Another strategy being explored is the combination of PARP inhibitors with Zytiga as an initial treatment for mCRPC. The role of PARP inhibitors alone or in combination with other drugs is also being evaluated for use earlier in the disease, before the metastatic stage. Another question involves the role of platinum, a DNA-damaging agent used in some chemotherapies, as an alternative to PARP inhibitors, Hussain says. There are several case series suggesting potential benefit, though there are no data from a large, prospective clinical trial yet.
Finally, the whole field is faced with the challenge of ramping up testing for mutations in men with prostate cancer, some of whom may benefit from a referral to a genetic counselor to discuss familial risk.
“Now there are thousands and thousands of men who need testing, and it will take a lot of hard work to catch up,” Lang says. “We also face a national shortage of genetic counselors, so the field isn’t entirely prepared, but hopefully we will see improvements in the coming years.”
Experts agree that more genetic and genomic testing for men with advanced prostate cancer is likely taking place at major academic centers compared with community cancer centers. It is important that men are educated about genetic and tumor genomic testing, their implications, timing and whether they are eligible.
“Every patient with advanced prostate cancer, and particularly mCRPC, should discuss with their oncologist the role of tumor genomic testing and if they qualify for these treatments, the timing of treatment (and) what to expect in terms of side effects,” Hussain says. “Do not turn to the internet unless it is sources of information that are well-vetted.”
Throughout his treatment, McGuire turned to the Prostate Cancer Foundation, which was active in the funding of studies that helped reveal the role of inherited mutations in prostate cancer. Its website, pcf.org, offers information and resources about genetic testing.
FORCE (Facing Our Risk of Cancer Empowered) is an organization established to improve the lives of individuals and families affected by hereditary breast, ovarian and related cancers. This includes prostate cancer, and the organization’s website, facingourrisk.org, includes information on the disease and the genetic mutations that might increase someone’s risk of developing it.

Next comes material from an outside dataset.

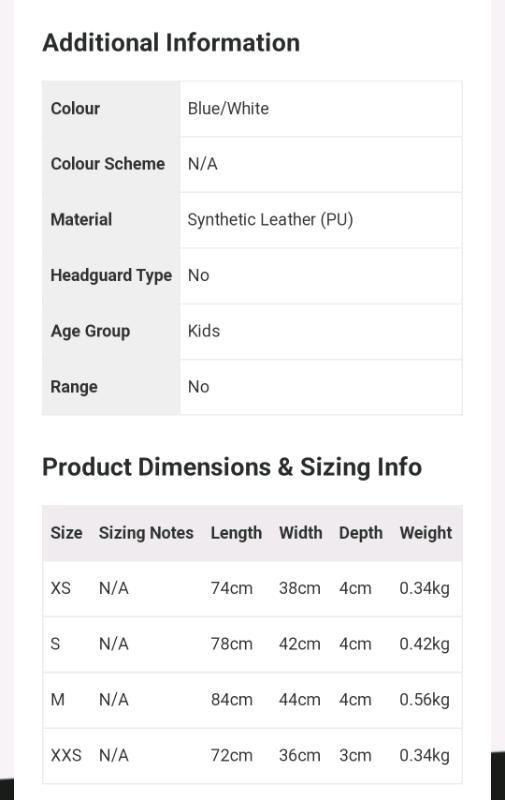Select the Colour Scheme label
Screen dimensions: 505x800
click(108, 164)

Elzy and McGuire have faced their diagnoses with the steadfast help of their wives and with a positive attitude.
“I always say, ‘I have cancer, but cancer doesn’t have me,’” Elzy says. “I can’t let it consume me. When I was diagnosed in 2008, my first doctor told me to get my affairs in order, and I’m still here.”
They both credit participation in clinical trials for extending their lives.
“If you have metastatic cancer, I tell people to go find a doctor and a hospital you have confidence in and participate in clinical studies,” McGuire says. “In my view, these trials have basically saved my life.”